Whatever Russia’s role in fomenting or encouraging this manufactured crisis, the fact remains that it could have ended the problem overnight if it so chose simply by stopping, or threatening to stop, air traffic from the Middle East bound for Belarus —traffic that has had to pass through Russian airspace ever since Europe’s was closed off in June owing to the RyanAir skyjacking. A second solution was proposed by the Kremlin, which is called for the E.U. Russian Foreign Minister Sergei Lavrov declared that the EU should compensate Lukashenko for making the problem disappear. Lavrov cited an agreement in 2016 under which Turkey was reimbursed by the EU to absorb migrants and refugees illegally entering Greece through the Aegean sea.
Lukashenko, for his part seems to be making more threats and going out of his way in ways Putin may find somewhat inconvenient. On November 11, he threatened to cut off Europe’s supply of Russian gas, about twenty percent of which passes through the Yamal-Europe pipeline that goes through Belarus, unless Brussels caves to his demands to end sanctions and to be recognized as ongoing head of state.

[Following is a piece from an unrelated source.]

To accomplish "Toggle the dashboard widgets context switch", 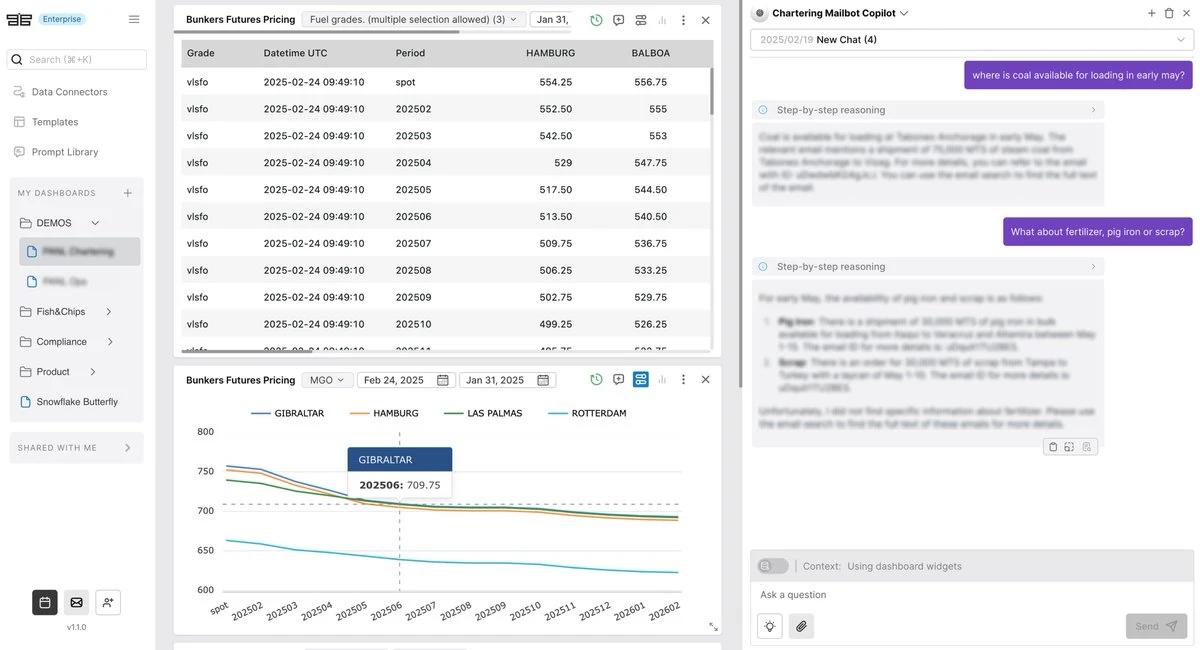I will [x=772, y=566].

It is unlikely that this will happen. The E.U. approved its fifth sanctions package on Belarus, which was adopted by the EU. On November 15, the E.U. agreed to its fifth sanction package against Belarus. This decision was likely prompted by the urgency of addressing state-linked entities or individuals involved in the border chaos. A sixth set of sanctions are being discussed, according to a European official familiar with the discussions. As a sign of deescalation, Lukashenko has begun to withdraw migrants from the main border crossing.

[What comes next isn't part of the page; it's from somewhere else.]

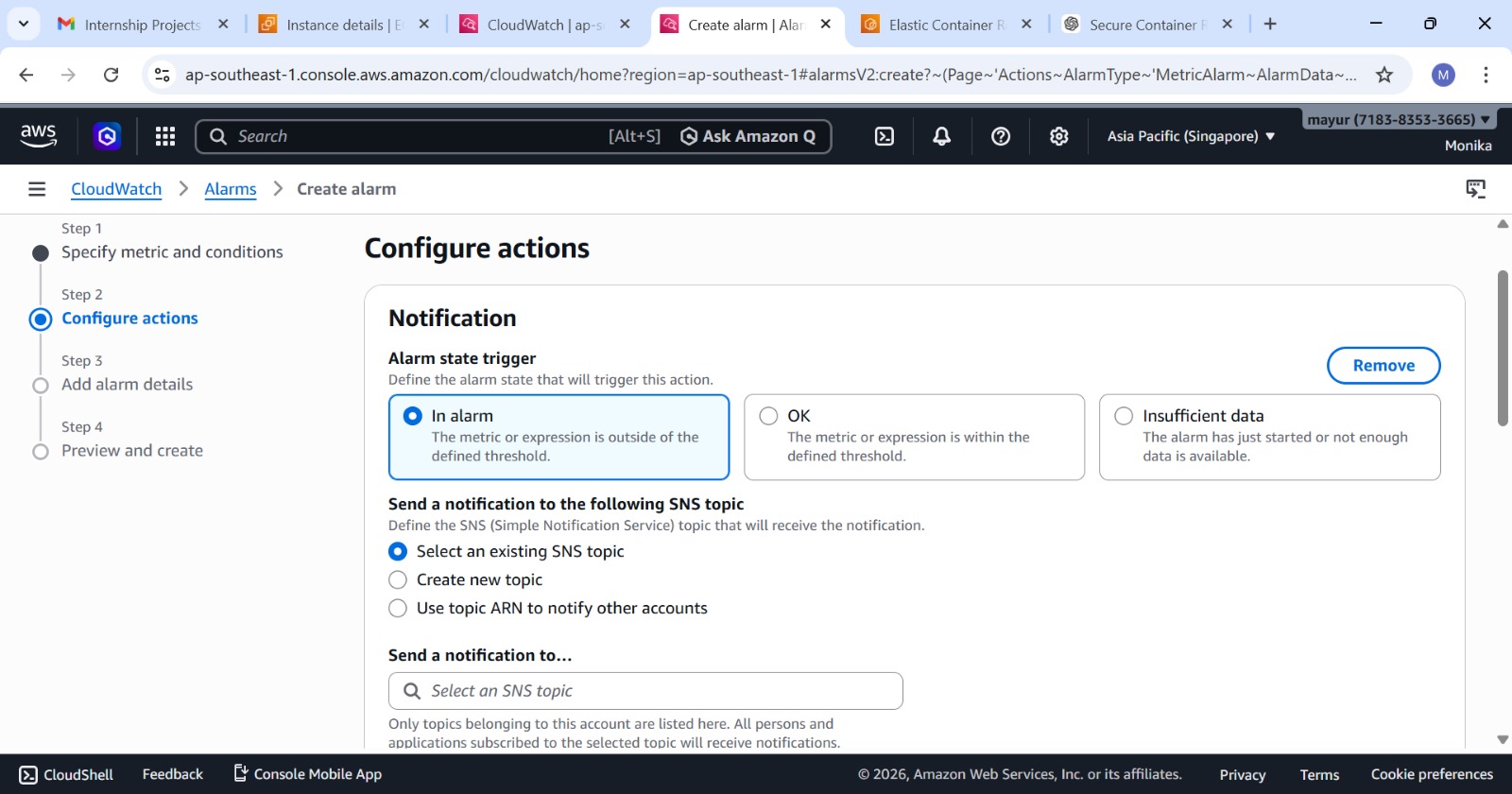
Task: Toggle the side navigation hamburger menu
Action: (37, 189)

What happens next depends on whether the E.U., often derided for its feckless expressions of being “gravely concerned” whenever the potash hits the fan, proves willing to call Lukashenko’s bluff. One side is the Union State, satellite and metropole; the other is a group of 27 countries that, when confronted by unforeseen hostility often devolves into paralysis, fractiousness or sops at the lowest common factor.
Lukashenko could have made his own rod. “Belarus invited 15,000 migrants into the country and most of them are stuck there,” one European intelligence official told us. “Lukashenko doesn’t want them. So what’s he going to do? Feed and house them with the money he says he doesn’t have, let them freeze to death in the woods, or send them home?”